Including Caesalpiniaceae R.Br., Cassiaceae Link, Ceratoniaceae Link, , Detariaceae (DC.) Hess, Hedysareae (Hedysaraceae) J.G Agardh, Lathyraceae Burnett, Lotaceae Burnett, Mimosaceae R. Br., Papilionaceae Giseke, Phaseolaceae Ponce de Léon & Alvares, Robiniaceas (Robiniaceae) Welw., Swartzieae (Swartziaceae (DC.) Bartl.
Habit and leaf form. Trees, or shrubs, or herbs, or lianas; resinous, or not resinous. ‘Normal’ plants, or switch-plants; the switch forms often with the principal photosynthesizing function transferred to stems, or phyllodineous. Leaves well developed (usually), or much reduced (not infrequently). The herbs annual, or biennial, or perennial; without conspicuous aggregations of leaves. Self supporting, or epiphytic, or climbing; the climbers stem twiners, or tendril climbers (via stem or leaf tendrils), or scrambling (then sometimes via hooks); the twiners twining clockwise, or twining anticlockwise (in Phaseolus, Wisteria). Helophytic, or mesophytic, or xerophytic. Conspicuously heterophyllous (e.g. Acacias with bipinnate juvenile and phyllodineous mature foliage), or not conspicuously heterophyllous. Leaves persistent, or deciduous; minute to very large; alternate (usually), or opposite to whorled (e.g. some Mirbelieae); spiral, or distichous; ‘herbaceous’, or leathery, or membranous, or modified into spines; petiolate to sessile; non-sheathing; gland-dotted, or not gland-dotted; aromatic, or without marked odour (usually); with blades borne edgewise to the stem (commonly when phyllodineous, especially in Australia), or with blades ‘normally orientated’; compound (commonly), or simple; pulvinate, or epulvinate; when compound (as is usual) unifoliolate, or ternate, or pinnate (commonly,), or palmate, or bipinnate (commonly), or bifoliolate (or the single organ deeply to shallowly bilobed, or apically retuse - e.g., Bauhinieae); when pinnate, imparipinnate, or paripinnate. Leaflets pulvinate, or epulvinate. Leaves stipulate (nearly always), or exstipulate (e.g., some Mirbelieae). Stipules intrapetiolar; scaly, or leafy, or spiny, or represented by glands; caducous, or persistent. Leaf development not ‘graminaceous’.

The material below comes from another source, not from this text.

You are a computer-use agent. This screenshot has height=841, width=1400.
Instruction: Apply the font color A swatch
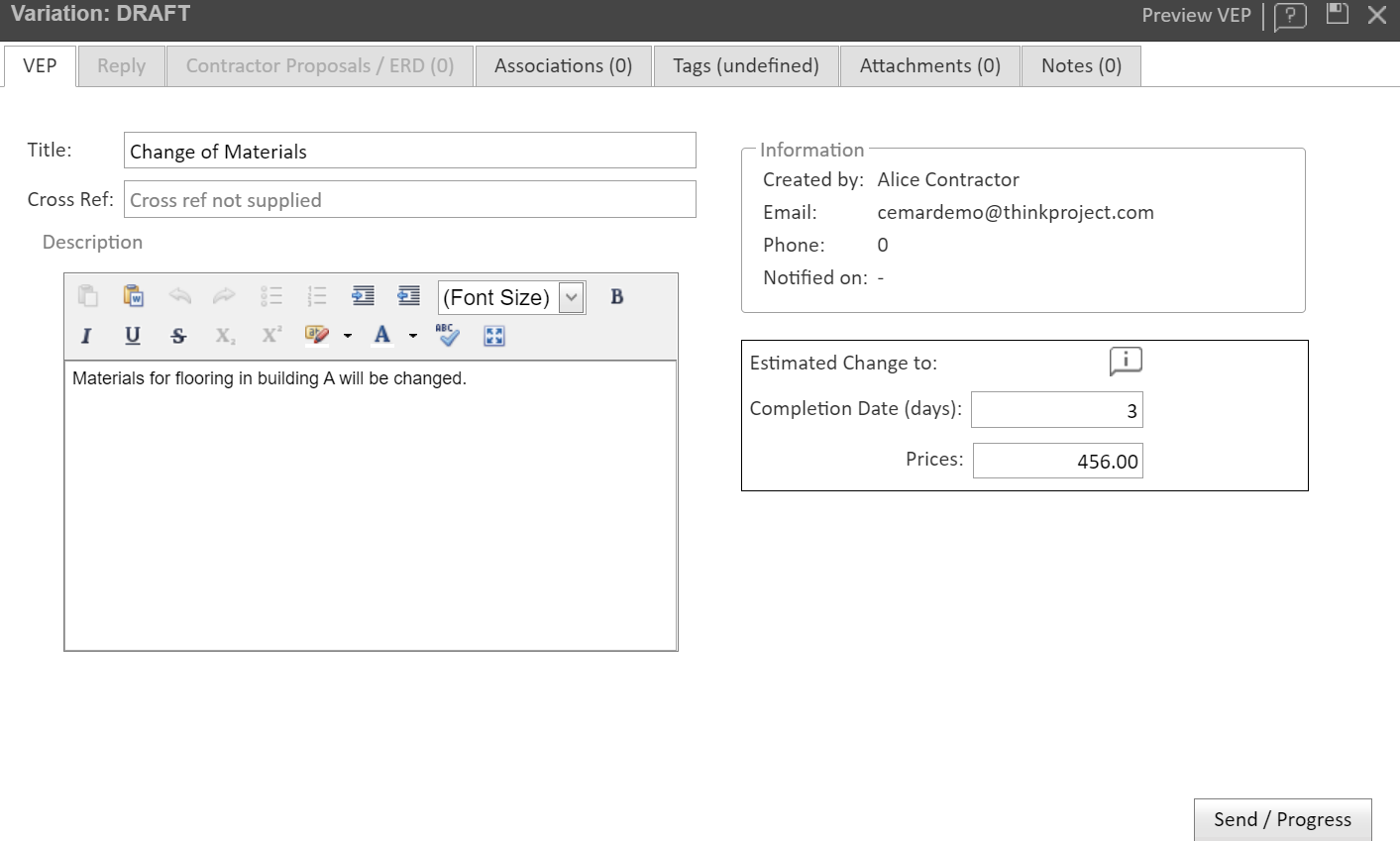pos(382,336)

Leaf anatomy. The leaf lamina dorsiventral, or bifacial, or centric. Leaves with ‘pearl glands’ (rarely), or without ‘pearl glands’. Mucilaginous epidermis present, or absent. Stomata anomocytic, or paracytic, or anisocytic, or tetracytic, or cyclocytic. Hairs of numerous kinds present (in the family). Urticating hairs absent (but present on calyces and pods of Mucuna). Lamina with secretory cavities, or without secretory cavities. Secretory cavities containing oil, or containing mucilage, or containing resin. The mesophyll containing mucilage cells, or not containing mucilage cells; with sclerenchymatous idioblasts (occasionally), or without sclerenchymatous idioblasts. Minor leaf veins with phloem transfer cells (55 genera, including some from each subfamily), or without phloem transfer cells (67 genera. Watson and Gunning (1981) detail Caesalpinioideae and Papilionoideae. For Mimosoideae, Pate and Gunning (1969) recorded as positive species of Mimosa, Neptunia and (dubiously) Calliandra; they recorded negatives for Acacia, Albizzia, Adenenanthera, Dichrostachys, Enterolobium, Leucaena, Pithecellobium, Prosopis and Wallaceodendron).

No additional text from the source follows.